Наконец за окном показалась тень. Затем рука скользнула сквозь едва прикрытую форточку и стала шарить по переплету окна в поисках задвижки или шпингалета.
Человек стоял на подоконнике снаружи, согнувшись, что называется, в три погибели — окно-то невысокое, а мужик, видать, здоровый. Наконец одна створка сухо заскрипела и стала отворяться.
«Нет, — сказал себе Володя Демидов, — это не Ромео, явившийся навестить свою Джульетту. Поэтому извини, приятель…»
Он приподнялся, захватил рукой свою табуретку за ближайшую ножку и, резко выпрямляясь, врезал ею по согнутому силуэту, застывшему в оконном проеме и так и не успевшему спуститься на пол. Причем бил Володя в то место, где, судя по позе мужика, должна была оказаться в данный момент его голова.
Раздался какой-то странно чмокнувший звук, ну как если бы, к примеру, булыжник ухнул в болотную трясину, затянутую травой и ряской. Темный силуэт, закрывавший собой окно, словно бы взлетел и затем беззвучно исчез в темноте. И следом за ним с коротким треском и продолжительный звоном посыпавшихся стекол отправилась створка открытого окна, не подлежащая, как стало понятно уже утром, восстановлению. Проще другую навесить.
На некоторое время за окном, внизу, установилась мертвая, в прямом смысле, тишина. Потом послышался топот ног нескольких человек, донесся сдержанный мат, который оборвал крик сторожа от недалеких ворот: «Эй, кто там безобразит? Ща, бля, собаку спущу!» И снова воцарилась тишина.

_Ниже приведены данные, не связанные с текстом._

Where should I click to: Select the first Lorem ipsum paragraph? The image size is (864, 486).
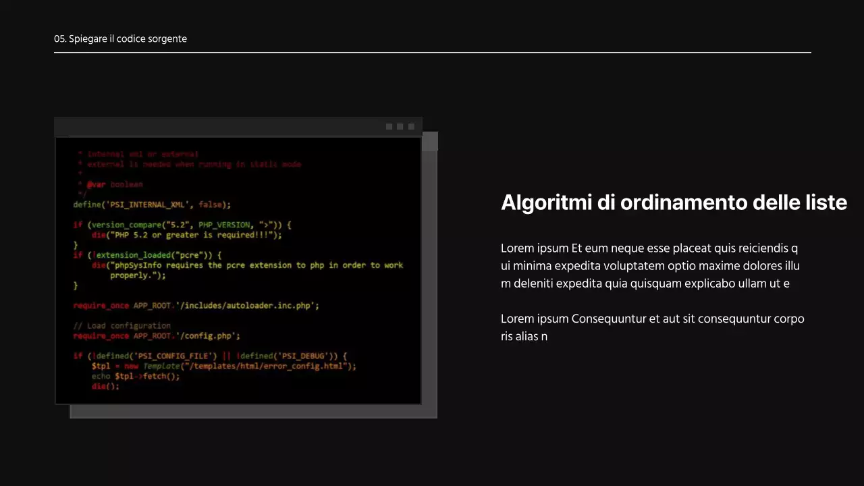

А когда Демидыч, выбрав момент, выглянул из окна, внизу никого и ничего не было, кроме белевших в темноте, разбросанных деталей оконной рамы.

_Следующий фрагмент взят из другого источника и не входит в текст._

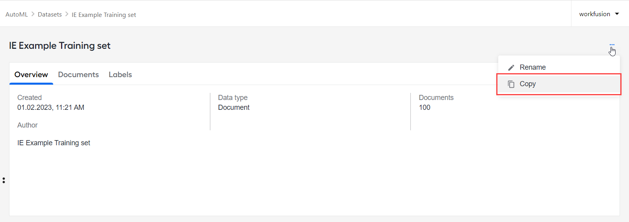Image resolution: width=629 pixels, height=222 pixels.
Task: Go to AutoML via the breadcrumb
Action: point(17,14)
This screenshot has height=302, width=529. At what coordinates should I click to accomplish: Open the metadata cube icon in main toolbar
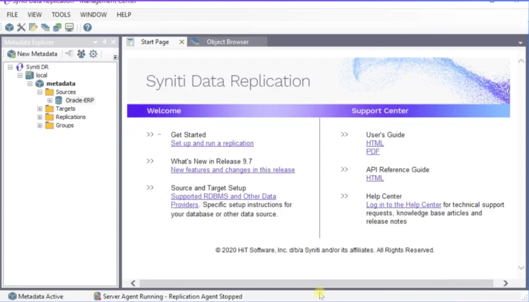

На всякий случай он принес из «предбанника» несколько газет, которые читал днем, и развесил их на темных ящиках приборов, следивших за состоянием больной. А затем придвинул к самому окну большую ширму, вообще перекрыв всякий обзор палаты снаружи.
Утром потрясенная Ангелина Петровна произвела личный осмотр места происшествия, приказала немедленно убрать весь мусор под окнами снаружи. Приглядевшись, — все ж таки боевой в прошлом доктор! — обнаружила следы крови на траве и велела посыпать это место песком, чтоб вообще никаких следов не осталось. А еще спустя час пришли больничный завхоз с плотником и навесили новую, уже застекленную раму.
Но том все больничные события и закончились. О происшествии никому докладывать не стали, поскольку жертвы под руками не оказалось. А вот Ангелина Петровна оценила действия Демидова по достоинству и даже, в порядке исключения или поощрения, предложила ему свои папиросы. Но он не курил, а она забыла об этом.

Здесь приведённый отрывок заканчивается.